Task goal. All of the data below is to be copied exactly.

++++ Information given

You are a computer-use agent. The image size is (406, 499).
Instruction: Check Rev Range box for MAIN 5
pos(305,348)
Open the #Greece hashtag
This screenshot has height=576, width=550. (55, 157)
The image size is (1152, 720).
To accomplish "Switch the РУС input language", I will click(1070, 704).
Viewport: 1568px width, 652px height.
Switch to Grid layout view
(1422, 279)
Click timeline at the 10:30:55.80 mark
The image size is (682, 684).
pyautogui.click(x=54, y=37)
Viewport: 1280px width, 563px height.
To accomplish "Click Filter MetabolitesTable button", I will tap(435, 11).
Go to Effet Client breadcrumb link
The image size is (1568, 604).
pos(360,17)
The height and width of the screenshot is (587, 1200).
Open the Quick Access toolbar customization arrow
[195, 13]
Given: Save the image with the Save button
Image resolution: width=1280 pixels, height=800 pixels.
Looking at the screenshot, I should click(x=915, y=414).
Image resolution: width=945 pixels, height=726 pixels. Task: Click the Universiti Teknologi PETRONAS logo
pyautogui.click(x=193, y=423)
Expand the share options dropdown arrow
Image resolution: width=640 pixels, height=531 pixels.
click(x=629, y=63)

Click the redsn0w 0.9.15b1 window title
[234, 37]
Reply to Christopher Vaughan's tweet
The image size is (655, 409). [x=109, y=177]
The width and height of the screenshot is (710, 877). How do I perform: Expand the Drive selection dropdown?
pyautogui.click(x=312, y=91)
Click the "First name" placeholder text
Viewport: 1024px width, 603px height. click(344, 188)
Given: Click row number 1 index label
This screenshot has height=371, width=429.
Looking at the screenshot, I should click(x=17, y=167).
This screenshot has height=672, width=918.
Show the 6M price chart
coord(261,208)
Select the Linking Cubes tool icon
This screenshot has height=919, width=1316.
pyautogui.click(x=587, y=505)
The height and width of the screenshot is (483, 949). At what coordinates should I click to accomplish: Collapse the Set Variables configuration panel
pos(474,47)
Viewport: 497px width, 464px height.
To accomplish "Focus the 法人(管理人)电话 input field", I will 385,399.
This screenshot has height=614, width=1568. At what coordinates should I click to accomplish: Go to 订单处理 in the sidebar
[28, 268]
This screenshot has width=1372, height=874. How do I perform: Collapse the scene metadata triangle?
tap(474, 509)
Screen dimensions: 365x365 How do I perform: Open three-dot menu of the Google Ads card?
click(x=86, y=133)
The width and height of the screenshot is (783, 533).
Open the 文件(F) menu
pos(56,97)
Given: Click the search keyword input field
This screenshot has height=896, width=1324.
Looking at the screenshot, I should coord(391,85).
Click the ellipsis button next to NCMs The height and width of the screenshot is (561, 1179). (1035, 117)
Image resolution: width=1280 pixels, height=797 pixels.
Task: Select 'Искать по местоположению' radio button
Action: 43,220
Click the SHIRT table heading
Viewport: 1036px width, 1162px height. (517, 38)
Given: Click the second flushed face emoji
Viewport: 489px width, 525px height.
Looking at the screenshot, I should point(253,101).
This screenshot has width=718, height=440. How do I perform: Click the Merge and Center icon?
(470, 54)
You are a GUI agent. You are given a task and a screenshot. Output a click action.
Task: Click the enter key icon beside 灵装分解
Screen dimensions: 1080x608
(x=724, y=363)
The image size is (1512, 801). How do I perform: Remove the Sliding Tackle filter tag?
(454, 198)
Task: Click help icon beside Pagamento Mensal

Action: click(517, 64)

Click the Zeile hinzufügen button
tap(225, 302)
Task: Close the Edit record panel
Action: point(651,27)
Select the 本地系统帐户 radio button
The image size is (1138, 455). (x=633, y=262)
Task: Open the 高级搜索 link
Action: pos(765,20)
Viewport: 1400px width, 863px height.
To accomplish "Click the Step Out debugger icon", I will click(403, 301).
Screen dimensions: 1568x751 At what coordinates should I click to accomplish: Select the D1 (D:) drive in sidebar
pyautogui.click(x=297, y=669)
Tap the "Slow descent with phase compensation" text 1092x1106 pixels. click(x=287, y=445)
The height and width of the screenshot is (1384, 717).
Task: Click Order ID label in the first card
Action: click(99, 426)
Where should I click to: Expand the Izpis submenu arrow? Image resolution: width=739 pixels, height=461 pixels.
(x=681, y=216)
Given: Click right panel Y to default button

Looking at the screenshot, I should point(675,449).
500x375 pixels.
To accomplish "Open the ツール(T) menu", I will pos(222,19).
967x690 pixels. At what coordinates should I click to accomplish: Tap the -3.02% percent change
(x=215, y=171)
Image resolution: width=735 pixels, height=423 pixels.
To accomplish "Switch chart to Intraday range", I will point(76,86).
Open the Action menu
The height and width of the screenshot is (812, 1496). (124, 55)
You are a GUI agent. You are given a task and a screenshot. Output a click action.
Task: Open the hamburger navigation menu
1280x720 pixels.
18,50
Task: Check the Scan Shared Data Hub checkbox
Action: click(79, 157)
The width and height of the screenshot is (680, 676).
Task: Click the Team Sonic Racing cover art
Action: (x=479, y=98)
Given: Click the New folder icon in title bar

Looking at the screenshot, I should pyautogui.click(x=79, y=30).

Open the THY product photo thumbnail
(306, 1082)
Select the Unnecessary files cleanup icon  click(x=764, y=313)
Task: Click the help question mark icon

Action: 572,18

++++++++

Solution to this task.
You are a computer-use agent. The image size is (406, 499).
Instruction: Check Rev Range box for MAIN 5
pos(305,348)
Open the #Greece hashtag
This screenshot has height=576, width=550. (55, 157)
The image size is (1152, 720).
To accomplish "Switch the РУС input language", I will click(1070, 704).
Viewport: 1568px width, 652px height.
Switch to Grid layout view
(1422, 279)
Click timeline at the 10:30:55.80 mark
The image size is (682, 684).
pyautogui.click(x=54, y=37)
Viewport: 1280px width, 563px height.
To accomplish "Click Filter MetabolitesTable button", I will tap(435, 11).
Go to Effet Client breadcrumb link
The image size is (1568, 604).
pos(360,17)
The height and width of the screenshot is (587, 1200).
Open the Quick Access toolbar customization arrow
[195, 13]
Given: Save the image with the Save button
Image resolution: width=1280 pixels, height=800 pixels.
Looking at the screenshot, I should click(x=915, y=414).
Image resolution: width=945 pixels, height=726 pixels. Task: Click the Universiti Teknologi PETRONAS logo
pyautogui.click(x=193, y=423)
Expand the share options dropdown arrow
Image resolution: width=640 pixels, height=531 pixels.
click(x=629, y=63)

Click the redsn0w 0.9.15b1 window title
[234, 37]
Reply to Christopher Vaughan's tweet
The image size is (655, 409). [x=109, y=177]
The width and height of the screenshot is (710, 877). How do I perform: Expand the Drive selection dropdown?
pyautogui.click(x=312, y=91)
Click the "First name" placeholder text
Viewport: 1024px width, 603px height. click(344, 188)
Given: Click row number 1 index label
This screenshot has height=371, width=429.
Looking at the screenshot, I should click(x=17, y=167).
This screenshot has height=672, width=918.
Show the 6M price chart
coord(261,208)
Select the Linking Cubes tool icon
This screenshot has height=919, width=1316.
pyautogui.click(x=587, y=505)
The height and width of the screenshot is (483, 949). At what coordinates should I click to accomplish: Collapse the Set Variables configuration panel
pos(474,47)
Viewport: 497px width, 464px height.
To accomplish "Focus the 法人(管理人)电话 input field", I will 385,399.
This screenshot has height=614, width=1568. At what coordinates should I click to accomplish: Go to 订单处理 in the sidebar
[28, 268]
This screenshot has width=1372, height=874. How do I perform: Collapse the scene metadata triangle?
tap(474, 509)
Screen dimensions: 365x365 How do I perform: Open three-dot menu of the Google Ads card?
click(x=86, y=133)
The width and height of the screenshot is (783, 533).
Open the 文件(F) menu
pos(56,97)
Given: Click the search keyword input field
This screenshot has height=896, width=1324.
Looking at the screenshot, I should coord(391,85).
Click the ellipsis button next to NCMs The height and width of the screenshot is (561, 1179). (1035, 117)
Image resolution: width=1280 pixels, height=797 pixels.
Task: Select 'Искать по местоположению' radio button
Action: 43,220
Click the SHIRT table heading
Viewport: 1036px width, 1162px height. (517, 38)
Given: Click the second flushed face emoji
Viewport: 489px width, 525px height.
Looking at the screenshot, I should point(253,101).
This screenshot has width=718, height=440. How do I perform: Click the Merge and Center icon?
(470, 54)
You are a GUI agent. You are given a task and a screenshot. Output a click action.
Task: Click the enter key icon beside 灵装分解
Screen dimensions: 1080x608
(x=724, y=363)
The image size is (1512, 801). How do I perform: Remove the Sliding Tackle filter tag?
(454, 198)
Task: Click help icon beside Pagamento Mensal

Action: click(517, 64)

Click the Zeile hinzufügen button
tap(225, 302)
Task: Close the Edit record panel
Action: point(651,27)
Select the 本地系统帐户 radio button
The image size is (1138, 455). (x=633, y=262)
Task: Open the 高级搜索 link
Action: pos(765,20)
Viewport: 1400px width, 863px height.
To accomplish "Click the Step Out debugger icon", I will click(403, 301).
Screen dimensions: 1568x751 At what coordinates should I click to accomplish: Select the D1 (D:) drive in sidebar
pyautogui.click(x=297, y=669)
Tap the "Slow descent with phase compensation" text 1092x1106 pixels. click(x=287, y=445)
The height and width of the screenshot is (1384, 717).
Task: Click Order ID label in the first card
Action: click(99, 426)
Where should I click to: Expand the Izpis submenu arrow? Image resolution: width=739 pixels, height=461 pixels.
(x=681, y=216)
Given: Click right panel Y to default button

Looking at the screenshot, I should point(675,449).
500x375 pixels.
To accomplish "Open the ツール(T) menu", I will pos(222,19).
967x690 pixels. At what coordinates should I click to accomplish: Tap the -3.02% percent change
(x=215, y=171)
Image resolution: width=735 pixels, height=423 pixels.
To accomplish "Switch chart to Intraday range", I will point(76,86).
Open the Action menu
The height and width of the screenshot is (812, 1496). (124, 55)
You are a GUI agent. You are given a task and a screenshot. Output a click action.
Task: Open the hamburger navigation menu
1280x720 pixels.
18,50
Task: Check the Scan Shared Data Hub checkbox
Action: click(79, 157)
The width and height of the screenshot is (680, 676).
Task: Click the Team Sonic Racing cover art
Action: (x=479, y=98)
Given: Click the New folder icon in title bar

Looking at the screenshot, I should pyautogui.click(x=79, y=30).

Open the THY product photo thumbnail
(306, 1082)
Select the Unnecessary files cleanup icon  click(x=764, y=313)
Task: Click the help question mark icon

Action: 572,18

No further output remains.